O’Neil accepts that not every sports fan is as welcoming of those public declarations but cites the determination of chief diversity and impact officer David Gould, who arrived at HBSE in September, to “be on the right side of history”.
“I feel proud to be part of an organisation that is willing to stand up and shout out, and not tolerate when things aren’t going right,” he states. “As I say internally, quite a bit, what are some of the people who are arguing against this arguing against? Equality? I mean, that’s a core value that we believe in. Inclusion? Is that not something you can get behind? Voting? Like, do you not want to support voting?
“So I think these are, what we stand for, is undeniably right. And what a platform to have. And what an opportunity.”
As he makes sense of his own career – he describes Be Where Your Feet Are, completed at age 51, as “my version of a midlife crisis” – O’Neil increasingly sees it as his role to nurture the next generation of leaders. He says he finds himself drawn to the millennials and Gen Z staff filtering through the HBSE workforce.
“I love the way they think,” he says. “I love the way they want all access. I love the way they want transparency and they think they should be promoted in six minutes. I love how hard they work, I love how connected they are and how they understand brand, and their brand, and your brand, and that they expect a vision for a company and a mission that’s actually authentic and matters. If you don’t have that, to go and make the world better, they’re not interested and they’ll just walk out.”
Of course, the NBA and NHL that those young people will operate in is yet to emerge from recent trauma. O’Neil puts great confidence in the fact that HBSE has retained so much of its workforce through the last 18 months, but warns that organisations who have had to let more staff go will face challenges in rebuilding relationships and momentum.
“You have to hire, it takes about six months to hire somebody,” he says. “And then you’ve got to bring them into the fold, they have to learn the culture and the place. and then they have to get it into the market and drive business.
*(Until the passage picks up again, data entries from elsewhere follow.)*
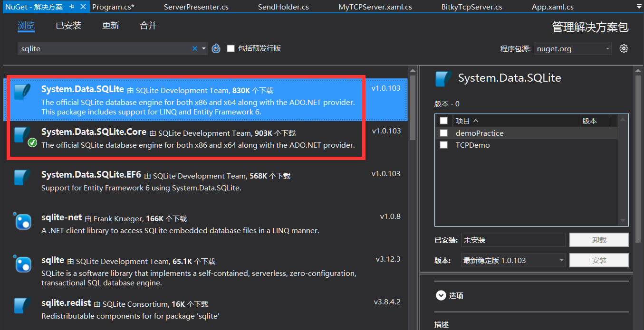Clear the sqlite search text
Viewport: 644px width, 330px height.
click(194, 48)
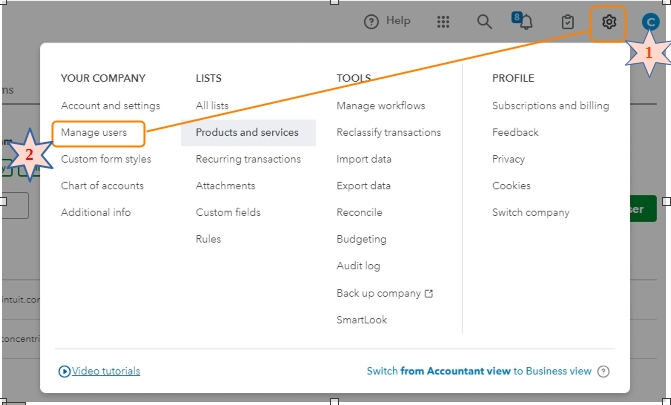Select Manage users menu item

tap(94, 132)

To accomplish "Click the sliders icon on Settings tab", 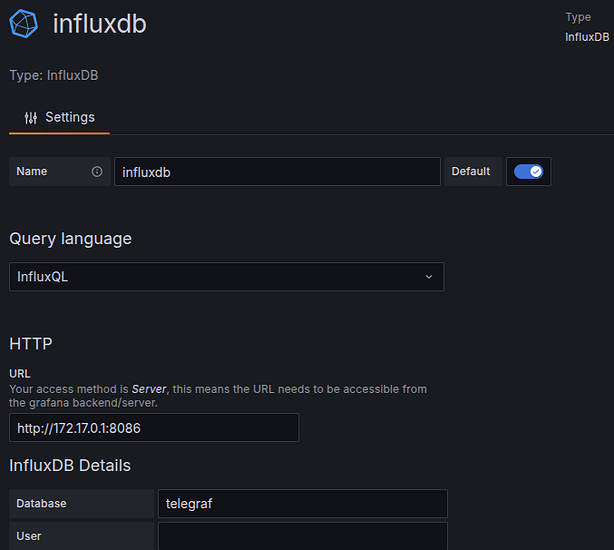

“So I think that is the first order of business, and I don’t think there’s enough talk in the business about that. We’ve got to go back to basics.
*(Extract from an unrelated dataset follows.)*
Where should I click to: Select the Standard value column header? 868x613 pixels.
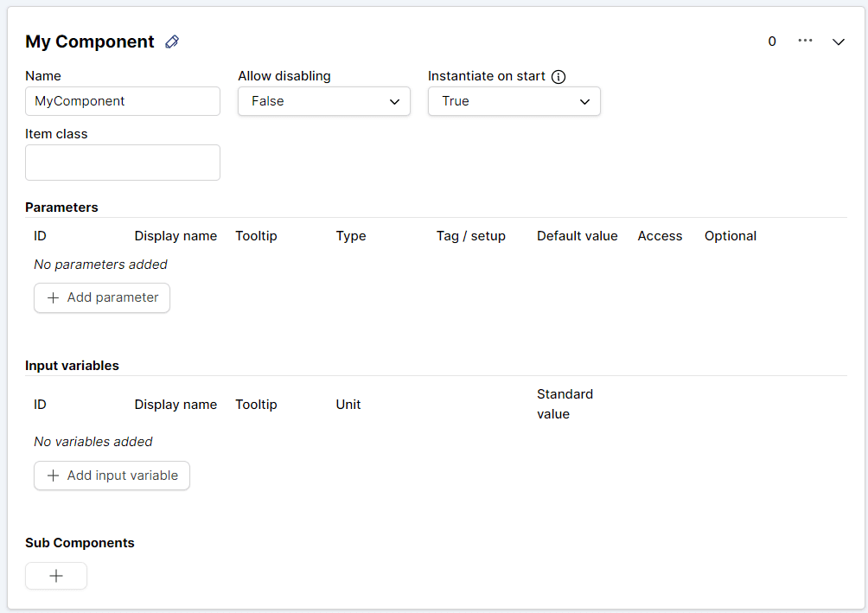(565, 404)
“The second thing is that we can’t lose what we learned. I mean, only one per cent of Sixer fans around the world will ever attend a game live. What an opportunity.”
HBSE’s biggest bets in recent years, he says, have been on content and data, and he is certain that those will be the bedrock of direct-to-consumer plays that “are going to separate the winners from the losers” in the years ahead.
“If you have an incremental dollar to spend, I’d spend it in one of those areas, if you’re in this business,” he adds.
Inevitably, and especially for the 76ers, much of what HBSE has tried in recent years will be judged in sporting terms. O’Neil, speaking while the outcome of this year’s NBA and the Sixers’ season was still unknown, is keen to keep it all in perspective.
“At the end of the day, I mean, I’m not shooting jumpers or playing defence,” he says. “That’s not my job. I don’t pick players, I don’t draft them. My job is to make sure that the strategy is right for the organisation and that they’re put in a position where they can compete for a championship for a decade. That’s what we created.”
Whatever ambitions are still to be met, there is value in the process.
“In terms of moving a brand, we’ve completely rebranded the team,” says O’Neil. “I think from my end, whether we win a championship or not, boy have I learned a ton. And man, have I met some incredible people. And I’m proud of the deals we’ve done and the business we’ve built, and I think it’s a good question. It’s just, you know, on the court they’ll decide the fate. But the victory’s already been won.”